Article 20 Ownership retention
As long as Divoza has not received full payment regarding an agreement of the parties regarding the purchase/sale, the delivered goods shall remain the property of Divoza. Divoza shall have the right to reclaim and take possession of these goods if the defaulting client does not comply with its obligations, if it goes into liquidation, applies for or has been granted a moratorium, is declared bankrupt or if the goods are seized. All acts of disposition with respect to the sold and delivered goods, the client is prohibited, as long as he has not fulfilled his payment obligations.

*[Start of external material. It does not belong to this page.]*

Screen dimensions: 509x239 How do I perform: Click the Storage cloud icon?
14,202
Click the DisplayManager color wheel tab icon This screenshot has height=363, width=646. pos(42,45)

Article 21 Default and termination
If the client commits non-performance in any way, he shall be in default without any notice of default being required. Without prejudice to the provisions of the Civil Code, Divoza shall, in case of default, have the right to suspend the agreement entered into, to consider it as dissolved entirely or partially without judicial intervention, such at its discretion. Divoza shall also have the rights mentioned in paragraph 2 of this article if the client is declared bankrupt or bankruptcy is applied for, if he has applied for or obtained a moratorium, his immovable property has been seized, his company has gone into liquidation or has been or will be taken over by a third party or third parties, or if he has the intention to leave the Netherlands permanently. In all these cases, all claims Divoza has on the client shall be immediately due and payable.
Article 22 Payment
Payment shall be made in cash after submission of the invoice, unless otherwise agreed in writing. Divoza has the right, if the payment of the amount due has not been received by him within the specified period, to charge the client an interest of 1.25% per month, calculated from the date of sending the invoices. Divoza shall furthermore have the right to claim from the client all costs, both judicial and extrajudicial, caused by the non-payment,including the costs of lawyer, procurator, agent, bailiff and collection agency. The extrajudicial costs shall be 15% of the principal amount plus interest, with a minimum of 75.00 Euro.The extrajudicial costs shall also be increased with all costs for legal advice and assistance. The mere fact that Divoza has secured the assistance of a third party demonstrates the size and obligation to pay the extrajudicial costs. VVV-card and Fashioncheque up to a maximum of 50 euros per order. If the order is returned, you will receive a Divoza Gift Certificate.
Article 23 Applicable law
All agreements concluded and/or acts performed by Divoza are governed exclusively by Dutch law: these agreements and/or acts are deemed to have been concluded and/or performed in the Netherlands.
Article 24 Disputes
All disputes arising from the agreements concluded between the parties, including the mere collection of the amount due, shall be brought before the Civil Court of Divoza's domicile or place of business, if Divoza so desires, insofar as the Civil Court is legally competent to do so.